Entries provided below:
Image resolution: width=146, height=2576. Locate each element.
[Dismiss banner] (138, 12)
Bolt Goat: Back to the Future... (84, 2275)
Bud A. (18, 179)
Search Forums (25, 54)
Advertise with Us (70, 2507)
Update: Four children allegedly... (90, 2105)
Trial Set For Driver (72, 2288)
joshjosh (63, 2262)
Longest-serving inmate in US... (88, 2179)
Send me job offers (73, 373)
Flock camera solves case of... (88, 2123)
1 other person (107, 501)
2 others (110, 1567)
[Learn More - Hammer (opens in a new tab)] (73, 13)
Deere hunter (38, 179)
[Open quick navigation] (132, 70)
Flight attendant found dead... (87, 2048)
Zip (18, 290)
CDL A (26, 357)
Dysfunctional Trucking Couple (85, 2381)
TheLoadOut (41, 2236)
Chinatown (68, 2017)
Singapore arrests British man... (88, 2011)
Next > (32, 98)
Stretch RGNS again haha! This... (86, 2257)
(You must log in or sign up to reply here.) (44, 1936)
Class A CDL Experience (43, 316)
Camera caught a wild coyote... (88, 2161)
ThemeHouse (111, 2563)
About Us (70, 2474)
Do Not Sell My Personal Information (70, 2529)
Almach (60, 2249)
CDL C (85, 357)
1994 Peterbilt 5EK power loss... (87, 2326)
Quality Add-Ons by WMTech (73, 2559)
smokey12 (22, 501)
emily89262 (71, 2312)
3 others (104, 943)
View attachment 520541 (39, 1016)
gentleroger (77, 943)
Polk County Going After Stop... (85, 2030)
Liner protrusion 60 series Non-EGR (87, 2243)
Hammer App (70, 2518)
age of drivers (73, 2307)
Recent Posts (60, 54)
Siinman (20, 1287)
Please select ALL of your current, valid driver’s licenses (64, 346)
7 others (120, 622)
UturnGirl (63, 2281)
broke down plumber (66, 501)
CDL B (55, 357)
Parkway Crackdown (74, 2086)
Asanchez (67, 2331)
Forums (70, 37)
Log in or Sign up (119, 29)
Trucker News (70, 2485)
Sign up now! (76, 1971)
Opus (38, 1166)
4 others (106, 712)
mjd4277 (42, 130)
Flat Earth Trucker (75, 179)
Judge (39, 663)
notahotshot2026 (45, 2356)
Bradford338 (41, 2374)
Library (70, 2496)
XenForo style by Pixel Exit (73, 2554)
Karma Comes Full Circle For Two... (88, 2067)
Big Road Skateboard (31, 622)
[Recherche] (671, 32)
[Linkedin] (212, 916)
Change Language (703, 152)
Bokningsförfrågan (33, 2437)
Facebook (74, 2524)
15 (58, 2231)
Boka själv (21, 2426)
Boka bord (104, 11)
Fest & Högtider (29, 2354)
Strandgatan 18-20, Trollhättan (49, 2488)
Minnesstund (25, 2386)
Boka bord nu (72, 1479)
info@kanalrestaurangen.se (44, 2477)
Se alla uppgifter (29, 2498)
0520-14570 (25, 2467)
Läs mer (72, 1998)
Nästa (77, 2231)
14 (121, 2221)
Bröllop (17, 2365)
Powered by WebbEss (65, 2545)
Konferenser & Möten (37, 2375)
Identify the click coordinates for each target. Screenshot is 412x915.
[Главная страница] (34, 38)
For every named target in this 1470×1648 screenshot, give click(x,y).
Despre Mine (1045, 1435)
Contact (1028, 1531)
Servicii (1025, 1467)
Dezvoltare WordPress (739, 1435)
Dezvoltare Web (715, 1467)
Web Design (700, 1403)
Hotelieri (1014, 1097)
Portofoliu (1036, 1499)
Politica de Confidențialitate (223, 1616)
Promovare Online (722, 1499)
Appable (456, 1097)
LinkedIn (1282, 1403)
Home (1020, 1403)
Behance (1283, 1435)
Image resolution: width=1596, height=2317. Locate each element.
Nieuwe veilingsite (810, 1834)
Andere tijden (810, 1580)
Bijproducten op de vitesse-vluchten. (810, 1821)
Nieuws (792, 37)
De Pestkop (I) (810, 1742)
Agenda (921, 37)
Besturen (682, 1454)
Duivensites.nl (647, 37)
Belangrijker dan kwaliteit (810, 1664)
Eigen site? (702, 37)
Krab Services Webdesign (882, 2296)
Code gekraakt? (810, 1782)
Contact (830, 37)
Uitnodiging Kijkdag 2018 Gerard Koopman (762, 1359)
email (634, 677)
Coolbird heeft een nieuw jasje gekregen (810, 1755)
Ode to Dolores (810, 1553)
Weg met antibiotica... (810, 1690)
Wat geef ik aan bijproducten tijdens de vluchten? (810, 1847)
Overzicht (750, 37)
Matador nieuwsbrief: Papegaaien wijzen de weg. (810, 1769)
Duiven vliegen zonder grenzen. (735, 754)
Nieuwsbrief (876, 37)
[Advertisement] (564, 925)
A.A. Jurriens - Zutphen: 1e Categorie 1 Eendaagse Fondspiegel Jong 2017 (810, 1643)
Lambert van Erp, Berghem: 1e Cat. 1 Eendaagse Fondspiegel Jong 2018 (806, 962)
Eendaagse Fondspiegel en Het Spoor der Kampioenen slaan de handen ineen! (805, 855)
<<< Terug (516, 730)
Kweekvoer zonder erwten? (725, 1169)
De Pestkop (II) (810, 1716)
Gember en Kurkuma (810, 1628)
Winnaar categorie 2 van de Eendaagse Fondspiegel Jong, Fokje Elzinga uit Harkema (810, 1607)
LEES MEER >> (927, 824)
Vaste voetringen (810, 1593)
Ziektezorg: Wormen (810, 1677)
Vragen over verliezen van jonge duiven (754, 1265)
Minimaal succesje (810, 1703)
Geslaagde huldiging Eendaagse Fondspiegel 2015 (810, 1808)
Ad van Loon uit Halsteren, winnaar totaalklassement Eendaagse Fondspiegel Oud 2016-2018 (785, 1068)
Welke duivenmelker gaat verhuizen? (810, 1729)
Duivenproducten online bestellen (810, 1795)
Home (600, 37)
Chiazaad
End of Entries provided.
▶ _What is expected_
Only the lines from the beginning of the material through the line with "Zip (18, 290)" should appear in the answer, each copied exactly.

▶ _Task output_
Image resolution: width=146, height=2576. Locate each element.
[Dismiss banner] (138, 12)
Bolt Goat: Back to the Future... (84, 2275)
Bud A. (18, 179)
Search Forums (25, 54)
Advertise with Us (70, 2507)
Update: Four children allegedly... (90, 2105)
Trial Set For Driver (72, 2288)
joshjosh (63, 2262)
Longest-serving inmate in US... (88, 2179)
Send me job offers (73, 373)
Flock camera solves case of... (88, 2123)
1 other person (107, 501)
2 others (110, 1567)
[Learn More - Hammer (opens in a new tab)] (73, 13)
Deere hunter (38, 179)
[Open quick navigation] (132, 70)
Flight attendant found dead... (87, 2048)
Zip (18, 290)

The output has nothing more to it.